**Entries taken from a collection**
============
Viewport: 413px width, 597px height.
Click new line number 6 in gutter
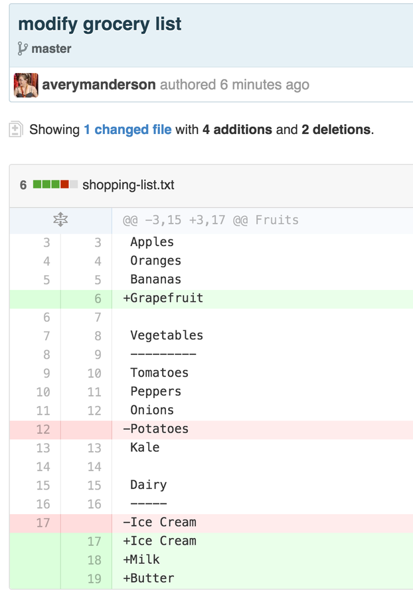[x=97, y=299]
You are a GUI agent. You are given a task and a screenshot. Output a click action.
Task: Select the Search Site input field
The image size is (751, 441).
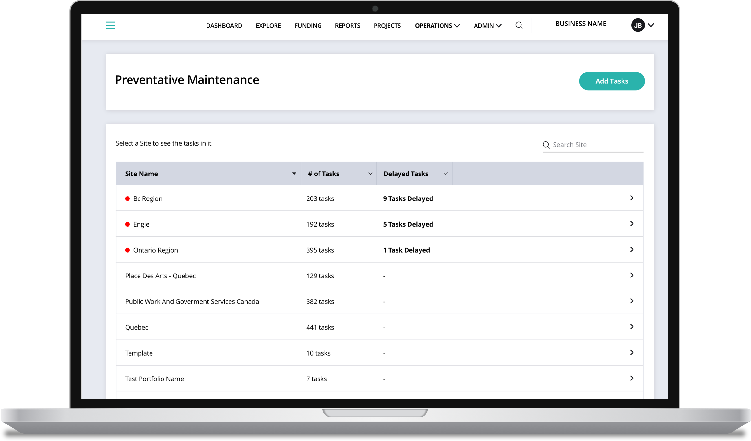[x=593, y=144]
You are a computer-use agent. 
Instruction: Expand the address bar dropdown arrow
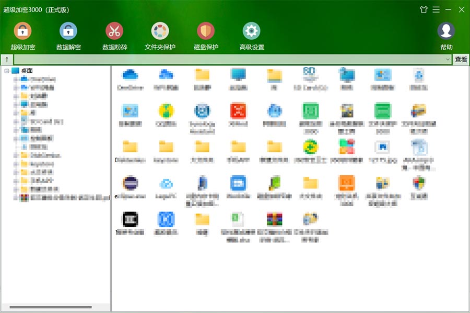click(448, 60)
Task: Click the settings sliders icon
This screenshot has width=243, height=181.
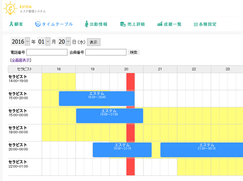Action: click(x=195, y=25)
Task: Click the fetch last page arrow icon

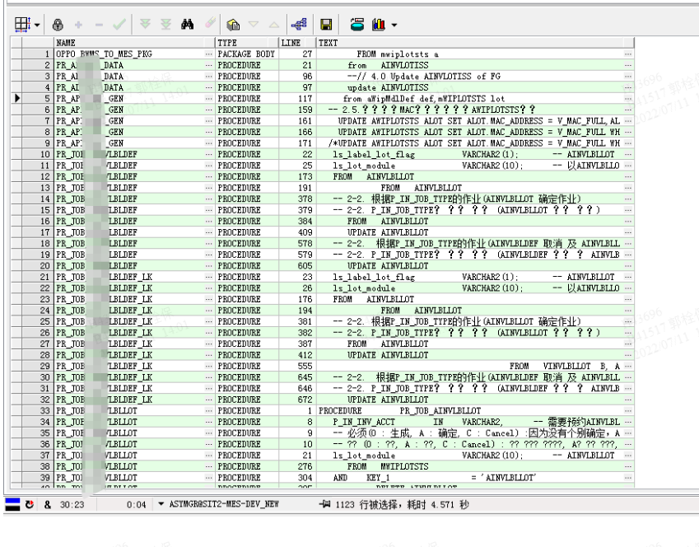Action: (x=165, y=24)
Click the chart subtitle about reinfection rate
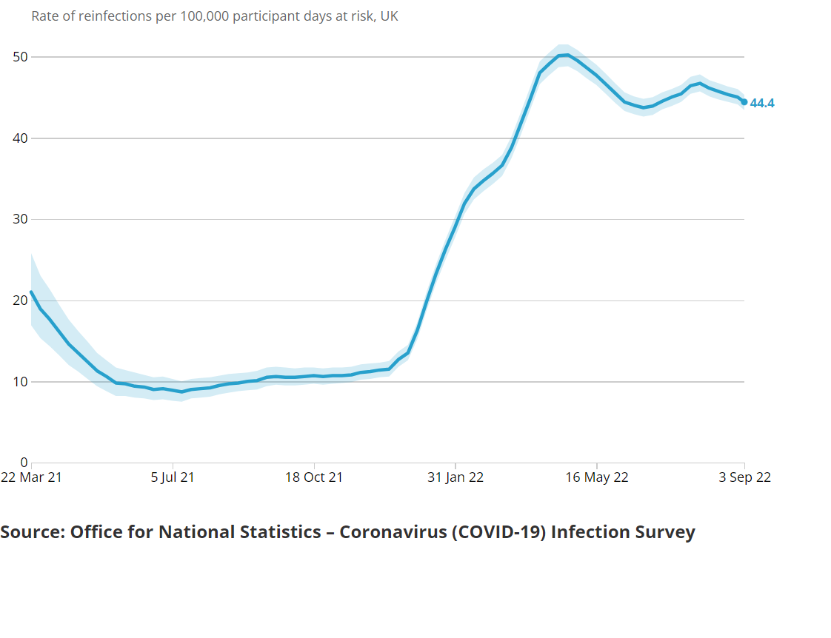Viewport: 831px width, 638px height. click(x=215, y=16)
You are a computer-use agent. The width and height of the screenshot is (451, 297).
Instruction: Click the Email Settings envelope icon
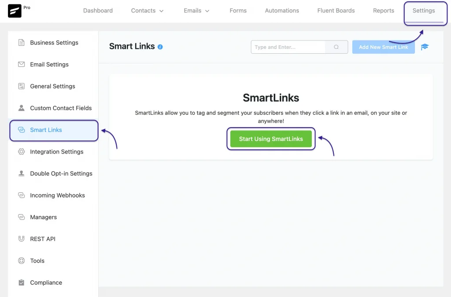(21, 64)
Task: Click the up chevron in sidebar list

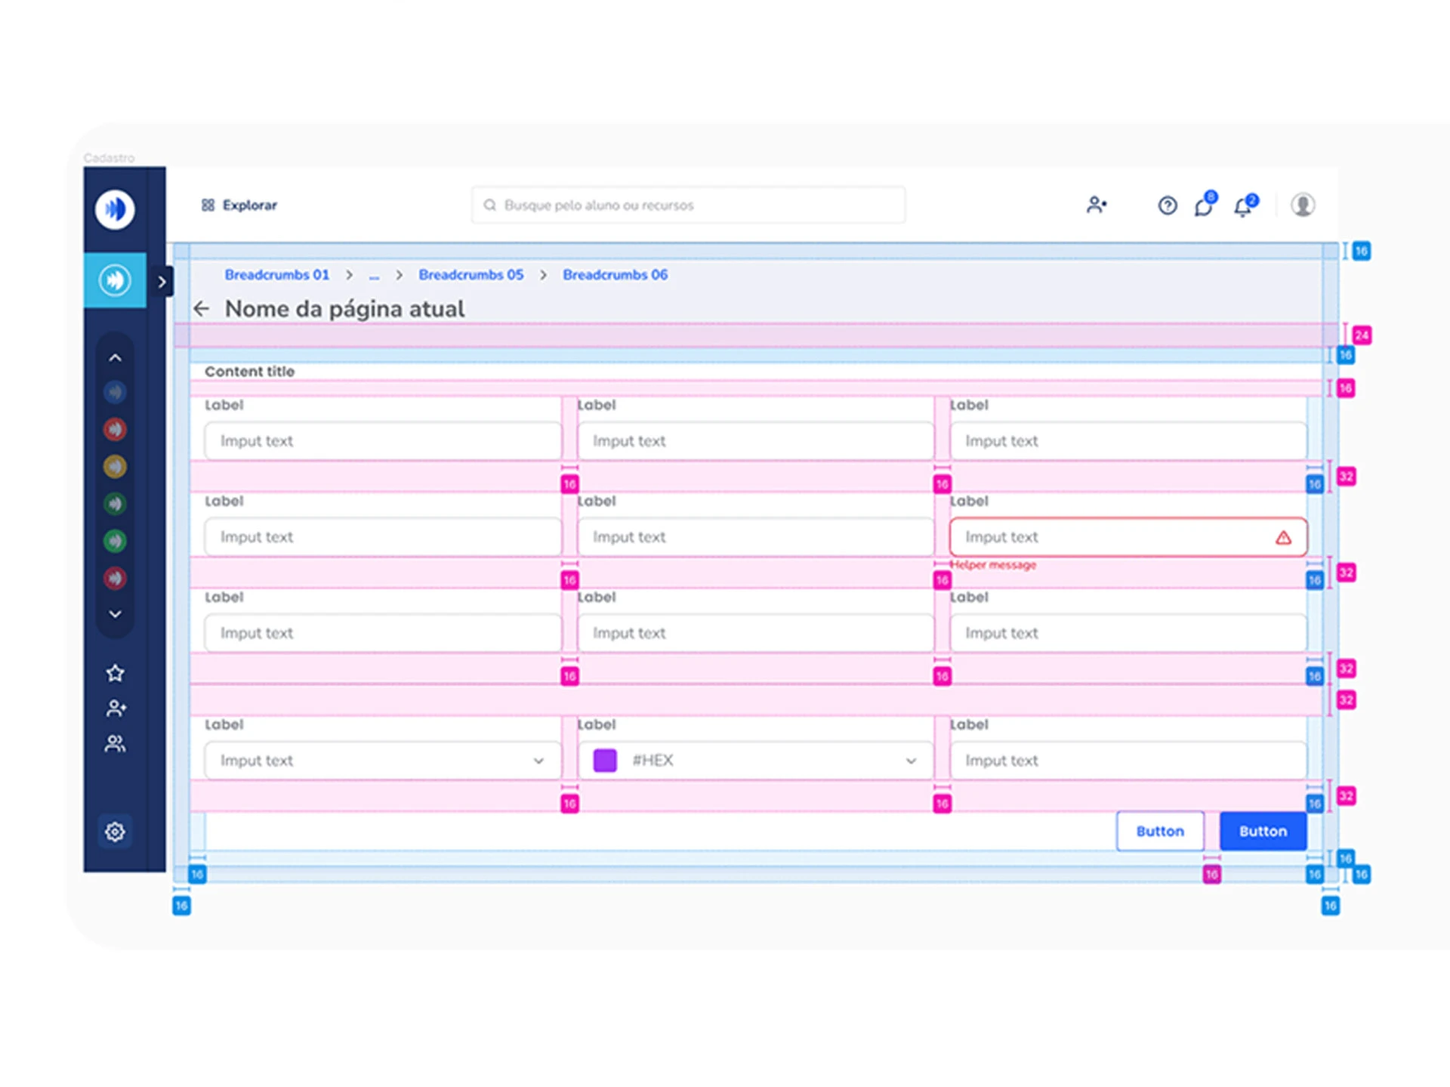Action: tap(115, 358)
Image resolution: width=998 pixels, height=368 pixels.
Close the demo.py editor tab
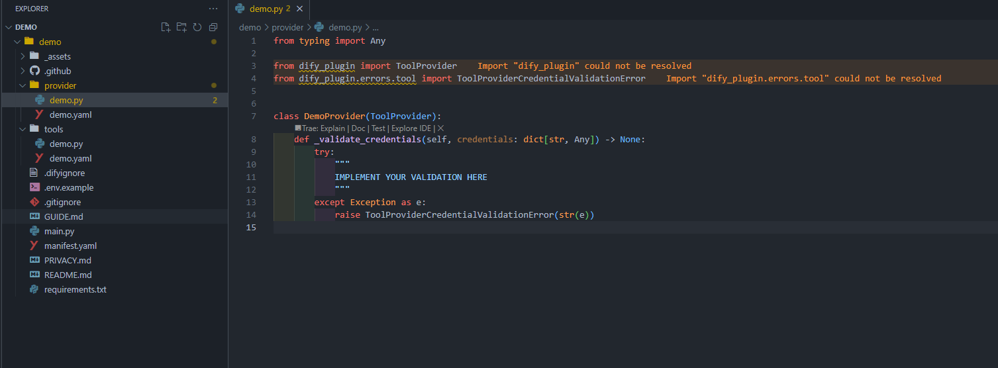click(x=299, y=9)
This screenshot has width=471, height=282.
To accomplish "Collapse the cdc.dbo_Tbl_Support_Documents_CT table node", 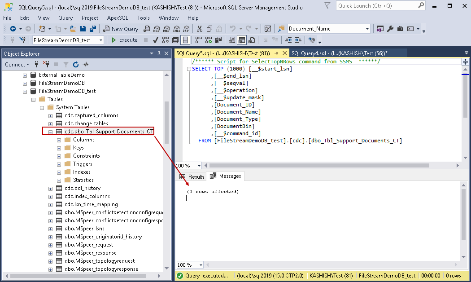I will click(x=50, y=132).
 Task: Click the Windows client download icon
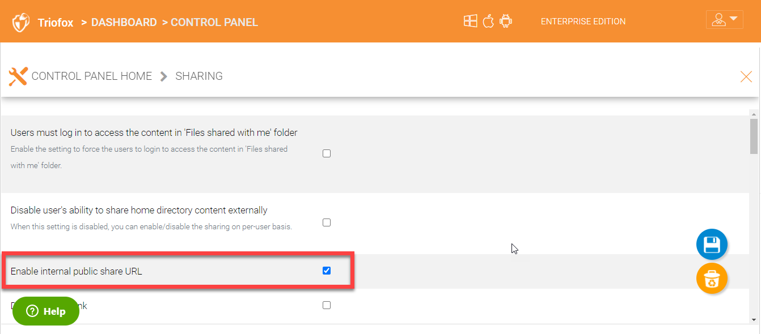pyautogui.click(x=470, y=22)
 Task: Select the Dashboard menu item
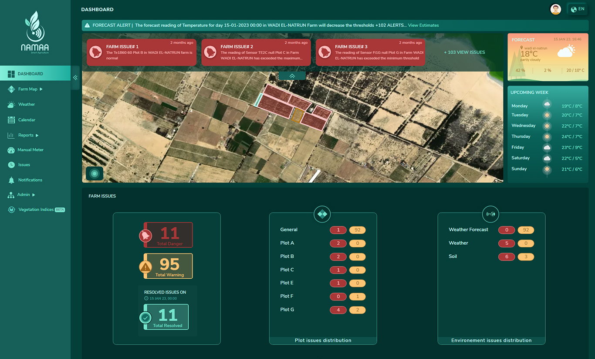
============
**TASK REQUIREMENTS**
Check every line of the entries above, and copy those that carry the string "computer".

**RESPONSE FOR THIS EXERCISE**
You are a computer-use agent. 
You are a computer-use agent. The width and height of the screenshot is (451, 297).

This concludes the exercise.